Elles sont présentement converties à la laïcité, comme le met en évidence le penseur néo-tocquevillien Gilles Lipovetsky lorsquʼil soutient que « le principe de laïcité de lʼÉtat nʼest plus sérieusement combattu ; tout au plus a-t-on vu, à lʼoccasion du problème des foulards islamiques, sʼaffronter deux modèles de laïcité : lʼun, intransigeant ou rigoriste, exigeant une stricte neutralité des signes vestimentaires ; lʼautre, ouvert et pluraliste, reconnaissant le droit à certaines différences à lʼintérieur des établissements scolaires22. »

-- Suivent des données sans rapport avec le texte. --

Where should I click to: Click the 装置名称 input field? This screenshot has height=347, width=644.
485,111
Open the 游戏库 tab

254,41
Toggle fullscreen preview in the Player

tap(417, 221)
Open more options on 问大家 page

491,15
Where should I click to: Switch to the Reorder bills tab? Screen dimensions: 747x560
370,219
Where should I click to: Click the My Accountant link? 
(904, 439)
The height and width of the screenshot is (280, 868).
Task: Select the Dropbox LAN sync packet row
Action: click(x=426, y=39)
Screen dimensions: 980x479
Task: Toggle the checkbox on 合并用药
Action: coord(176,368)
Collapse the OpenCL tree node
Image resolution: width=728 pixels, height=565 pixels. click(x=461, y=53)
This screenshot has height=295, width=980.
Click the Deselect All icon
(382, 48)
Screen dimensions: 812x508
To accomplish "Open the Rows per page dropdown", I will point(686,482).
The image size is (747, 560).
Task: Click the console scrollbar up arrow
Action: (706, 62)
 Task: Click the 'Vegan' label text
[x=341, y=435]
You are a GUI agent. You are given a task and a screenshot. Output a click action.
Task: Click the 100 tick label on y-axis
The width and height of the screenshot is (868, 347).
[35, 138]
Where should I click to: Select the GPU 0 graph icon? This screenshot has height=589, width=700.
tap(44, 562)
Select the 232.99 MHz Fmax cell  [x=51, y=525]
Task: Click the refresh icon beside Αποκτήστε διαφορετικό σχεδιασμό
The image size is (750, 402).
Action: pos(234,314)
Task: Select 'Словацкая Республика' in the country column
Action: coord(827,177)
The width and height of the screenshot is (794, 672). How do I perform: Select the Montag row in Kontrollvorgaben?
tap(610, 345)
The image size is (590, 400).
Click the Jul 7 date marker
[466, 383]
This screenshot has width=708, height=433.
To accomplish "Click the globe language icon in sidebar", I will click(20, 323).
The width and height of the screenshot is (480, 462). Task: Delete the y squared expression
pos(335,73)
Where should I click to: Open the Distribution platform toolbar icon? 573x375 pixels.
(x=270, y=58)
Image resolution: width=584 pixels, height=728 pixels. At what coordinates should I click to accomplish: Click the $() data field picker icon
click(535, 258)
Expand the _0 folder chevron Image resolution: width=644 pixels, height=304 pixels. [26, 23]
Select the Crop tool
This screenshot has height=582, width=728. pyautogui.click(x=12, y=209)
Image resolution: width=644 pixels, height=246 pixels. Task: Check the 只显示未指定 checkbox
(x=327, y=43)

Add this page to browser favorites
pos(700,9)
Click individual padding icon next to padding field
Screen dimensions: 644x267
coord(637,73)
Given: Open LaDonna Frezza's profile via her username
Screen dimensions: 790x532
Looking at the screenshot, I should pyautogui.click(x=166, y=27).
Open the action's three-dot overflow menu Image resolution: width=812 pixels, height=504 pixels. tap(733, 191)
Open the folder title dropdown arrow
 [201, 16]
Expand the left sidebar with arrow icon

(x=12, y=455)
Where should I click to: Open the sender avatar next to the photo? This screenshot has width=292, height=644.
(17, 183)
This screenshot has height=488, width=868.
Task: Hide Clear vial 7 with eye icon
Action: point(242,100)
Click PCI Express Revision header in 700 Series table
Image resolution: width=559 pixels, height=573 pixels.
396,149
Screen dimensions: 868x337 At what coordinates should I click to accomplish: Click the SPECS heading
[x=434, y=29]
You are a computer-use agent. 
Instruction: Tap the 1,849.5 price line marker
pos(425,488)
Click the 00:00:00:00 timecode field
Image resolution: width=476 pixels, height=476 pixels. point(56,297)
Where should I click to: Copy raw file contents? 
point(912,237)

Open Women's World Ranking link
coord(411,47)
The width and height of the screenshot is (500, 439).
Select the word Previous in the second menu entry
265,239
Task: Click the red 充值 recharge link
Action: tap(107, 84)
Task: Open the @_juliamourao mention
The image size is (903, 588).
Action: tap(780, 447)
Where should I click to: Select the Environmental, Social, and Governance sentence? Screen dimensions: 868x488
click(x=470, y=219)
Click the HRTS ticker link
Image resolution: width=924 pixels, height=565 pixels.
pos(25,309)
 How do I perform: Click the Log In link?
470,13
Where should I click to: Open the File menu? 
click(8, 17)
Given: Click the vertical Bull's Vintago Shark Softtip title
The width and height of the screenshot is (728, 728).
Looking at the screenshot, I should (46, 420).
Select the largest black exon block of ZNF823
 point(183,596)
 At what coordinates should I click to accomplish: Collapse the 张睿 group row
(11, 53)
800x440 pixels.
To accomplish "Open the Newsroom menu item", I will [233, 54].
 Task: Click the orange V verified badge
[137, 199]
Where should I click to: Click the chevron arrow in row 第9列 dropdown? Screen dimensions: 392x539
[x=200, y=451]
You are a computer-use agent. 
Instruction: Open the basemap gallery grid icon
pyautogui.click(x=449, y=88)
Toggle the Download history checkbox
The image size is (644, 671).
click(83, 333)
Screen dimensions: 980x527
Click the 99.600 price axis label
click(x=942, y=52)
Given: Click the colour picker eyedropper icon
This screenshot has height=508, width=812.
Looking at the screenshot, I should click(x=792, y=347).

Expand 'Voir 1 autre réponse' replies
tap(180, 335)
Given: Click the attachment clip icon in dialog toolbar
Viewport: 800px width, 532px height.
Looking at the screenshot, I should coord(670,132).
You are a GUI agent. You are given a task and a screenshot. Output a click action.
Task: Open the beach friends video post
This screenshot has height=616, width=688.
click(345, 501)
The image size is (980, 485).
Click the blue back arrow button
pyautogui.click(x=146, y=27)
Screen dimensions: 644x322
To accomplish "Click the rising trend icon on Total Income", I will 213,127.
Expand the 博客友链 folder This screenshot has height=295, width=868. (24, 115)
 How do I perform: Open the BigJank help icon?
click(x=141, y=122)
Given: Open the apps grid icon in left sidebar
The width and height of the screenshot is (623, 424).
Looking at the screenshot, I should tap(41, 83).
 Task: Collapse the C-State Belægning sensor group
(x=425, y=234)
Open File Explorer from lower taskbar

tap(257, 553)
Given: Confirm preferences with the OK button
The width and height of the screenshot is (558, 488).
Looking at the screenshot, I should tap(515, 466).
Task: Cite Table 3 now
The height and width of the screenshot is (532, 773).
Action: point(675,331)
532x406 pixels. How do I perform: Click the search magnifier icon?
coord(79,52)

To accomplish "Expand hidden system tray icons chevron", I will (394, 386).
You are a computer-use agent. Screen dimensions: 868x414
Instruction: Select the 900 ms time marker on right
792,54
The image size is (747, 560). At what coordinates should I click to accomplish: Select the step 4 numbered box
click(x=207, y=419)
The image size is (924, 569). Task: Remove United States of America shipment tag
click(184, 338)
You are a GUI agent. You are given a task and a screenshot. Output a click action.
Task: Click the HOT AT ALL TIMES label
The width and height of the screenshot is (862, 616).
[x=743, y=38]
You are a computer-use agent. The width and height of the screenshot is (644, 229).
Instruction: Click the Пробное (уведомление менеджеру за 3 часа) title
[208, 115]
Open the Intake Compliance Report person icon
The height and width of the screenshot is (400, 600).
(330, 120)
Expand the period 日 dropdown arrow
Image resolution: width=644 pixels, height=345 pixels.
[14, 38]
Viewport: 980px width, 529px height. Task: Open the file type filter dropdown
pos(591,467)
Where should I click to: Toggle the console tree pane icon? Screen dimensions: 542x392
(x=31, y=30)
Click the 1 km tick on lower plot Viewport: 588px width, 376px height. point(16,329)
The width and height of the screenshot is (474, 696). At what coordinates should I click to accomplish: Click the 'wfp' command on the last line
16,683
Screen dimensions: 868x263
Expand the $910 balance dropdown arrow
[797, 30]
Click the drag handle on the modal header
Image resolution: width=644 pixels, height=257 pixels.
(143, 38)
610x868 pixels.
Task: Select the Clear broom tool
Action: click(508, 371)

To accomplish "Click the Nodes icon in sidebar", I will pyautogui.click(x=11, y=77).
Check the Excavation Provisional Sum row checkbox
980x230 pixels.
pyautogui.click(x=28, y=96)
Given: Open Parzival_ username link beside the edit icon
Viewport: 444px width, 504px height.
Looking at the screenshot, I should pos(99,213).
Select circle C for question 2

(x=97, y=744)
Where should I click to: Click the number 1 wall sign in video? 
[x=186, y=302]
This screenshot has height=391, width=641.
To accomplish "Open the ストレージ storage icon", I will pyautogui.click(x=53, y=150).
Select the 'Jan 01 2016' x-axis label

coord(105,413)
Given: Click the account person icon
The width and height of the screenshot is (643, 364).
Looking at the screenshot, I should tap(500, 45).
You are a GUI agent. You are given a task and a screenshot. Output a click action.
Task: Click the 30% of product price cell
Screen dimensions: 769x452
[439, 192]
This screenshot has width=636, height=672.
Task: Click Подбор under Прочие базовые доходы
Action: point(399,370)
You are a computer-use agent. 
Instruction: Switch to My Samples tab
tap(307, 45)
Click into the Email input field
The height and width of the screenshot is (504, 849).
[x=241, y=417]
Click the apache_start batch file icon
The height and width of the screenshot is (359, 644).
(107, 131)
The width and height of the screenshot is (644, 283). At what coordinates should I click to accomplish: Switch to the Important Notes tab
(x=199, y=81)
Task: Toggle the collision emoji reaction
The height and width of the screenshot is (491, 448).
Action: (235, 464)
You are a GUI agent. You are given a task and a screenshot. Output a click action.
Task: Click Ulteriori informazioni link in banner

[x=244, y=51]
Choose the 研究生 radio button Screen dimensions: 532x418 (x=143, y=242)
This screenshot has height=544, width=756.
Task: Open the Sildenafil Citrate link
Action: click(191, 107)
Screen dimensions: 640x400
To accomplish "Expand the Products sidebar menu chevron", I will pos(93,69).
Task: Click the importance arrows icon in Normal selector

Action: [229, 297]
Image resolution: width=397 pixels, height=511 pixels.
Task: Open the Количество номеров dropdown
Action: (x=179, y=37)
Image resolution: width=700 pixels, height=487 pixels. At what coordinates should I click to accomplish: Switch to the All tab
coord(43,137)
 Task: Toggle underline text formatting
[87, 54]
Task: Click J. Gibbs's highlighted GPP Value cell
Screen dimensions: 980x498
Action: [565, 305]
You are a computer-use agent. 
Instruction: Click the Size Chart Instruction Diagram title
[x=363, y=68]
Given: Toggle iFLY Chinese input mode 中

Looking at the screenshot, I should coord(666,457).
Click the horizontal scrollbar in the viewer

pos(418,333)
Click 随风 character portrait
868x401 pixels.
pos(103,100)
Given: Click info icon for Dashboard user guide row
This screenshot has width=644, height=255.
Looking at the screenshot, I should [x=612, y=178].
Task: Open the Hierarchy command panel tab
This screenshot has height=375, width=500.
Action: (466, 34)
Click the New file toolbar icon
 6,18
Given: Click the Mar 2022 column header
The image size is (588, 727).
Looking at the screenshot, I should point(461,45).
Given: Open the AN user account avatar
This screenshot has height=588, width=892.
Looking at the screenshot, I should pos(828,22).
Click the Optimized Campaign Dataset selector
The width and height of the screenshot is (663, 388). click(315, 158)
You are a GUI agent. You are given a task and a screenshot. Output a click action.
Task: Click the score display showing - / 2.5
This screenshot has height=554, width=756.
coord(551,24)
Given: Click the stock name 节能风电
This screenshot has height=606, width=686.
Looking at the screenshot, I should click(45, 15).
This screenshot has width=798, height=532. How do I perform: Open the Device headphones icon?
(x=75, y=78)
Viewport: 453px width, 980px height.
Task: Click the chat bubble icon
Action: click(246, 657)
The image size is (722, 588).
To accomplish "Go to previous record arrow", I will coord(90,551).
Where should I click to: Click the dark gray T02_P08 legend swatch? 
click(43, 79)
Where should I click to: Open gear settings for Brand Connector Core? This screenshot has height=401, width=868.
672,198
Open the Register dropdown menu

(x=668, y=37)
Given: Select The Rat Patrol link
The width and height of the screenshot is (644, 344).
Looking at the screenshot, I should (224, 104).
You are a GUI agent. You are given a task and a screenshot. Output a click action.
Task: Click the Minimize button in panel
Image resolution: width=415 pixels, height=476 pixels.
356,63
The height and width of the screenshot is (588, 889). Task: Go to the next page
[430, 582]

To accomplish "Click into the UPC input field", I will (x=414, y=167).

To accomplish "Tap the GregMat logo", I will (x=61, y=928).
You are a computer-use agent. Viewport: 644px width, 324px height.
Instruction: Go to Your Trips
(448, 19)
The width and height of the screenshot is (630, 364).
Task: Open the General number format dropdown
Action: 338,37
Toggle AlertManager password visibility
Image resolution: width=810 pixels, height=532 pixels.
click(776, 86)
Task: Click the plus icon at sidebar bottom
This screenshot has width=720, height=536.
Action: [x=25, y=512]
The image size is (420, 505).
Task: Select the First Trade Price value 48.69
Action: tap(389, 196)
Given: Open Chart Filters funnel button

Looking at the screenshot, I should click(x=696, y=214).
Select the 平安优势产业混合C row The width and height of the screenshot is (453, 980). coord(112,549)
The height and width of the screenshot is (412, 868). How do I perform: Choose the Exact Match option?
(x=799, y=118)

Désormais, certes peut-être provisoirement, la majorité des catholiques semble préférer le libéralisme au souverainisme. Les retraités soutiennent très largement le pouvoir en place et ils sont ceux qui se déclarent le plus attachés à la religion catholique. Ceci explique certainement cela ; la pratique catholique résiduelle qui subsiste étant, en outre, dʼorigine essentiellement bourgeoise. Même si un néo-christianisme de nature juvénile et prolétarienne a pu émerger avec la crise des Gilets jaunes : en attestent le relatif succès médiatique dʼun manifestant gilet jaune appelé Thibault, royaliste assumé, ainsi que lʼaffiche du dernier spectacle de lʼhumoriste Dieudonné, intitulé « Gilets jaunes », qui montre un Christ en croix portant un... gilet jaune.


Les archipels français


Du reste, sʼil y a un archipel français, comme dirait le spécialiste de lʼopinion Jérôme Fourquet23, il y a aussi un archipel du milieu catholique en France, entre les bourgeois fidèles au pape François, plus nombreux, et les autres, plus marginaux, de plus en plus sensibles à la cause sédévacantiste, les uns se rattachant au libéralisme et les autres au souverainisme, si lʼon sʼappuie sur les données post-électorales des européennes de 2019, mais cette situation pourrait très vite changer.


Aujourd’hui, et quel ne fut pas le génie de Charles Maurras, cʼest lʼidée de nation qui unit, et la religion qui divise, favorisant une querelle entre les modernes et les traditionalistes, à rebours de sa fonction principielle, qui est de relier les hommes entre eux. Plus précisément, ce « religare » immanent est la conséquence, lʼeffet collatéral, du « religare » transcendant, qui est la fonction ontologique de la religion, celle de relier lʼhomme à un au-delà « acosmique », plus prosaïquement de relier la créature à son créateur.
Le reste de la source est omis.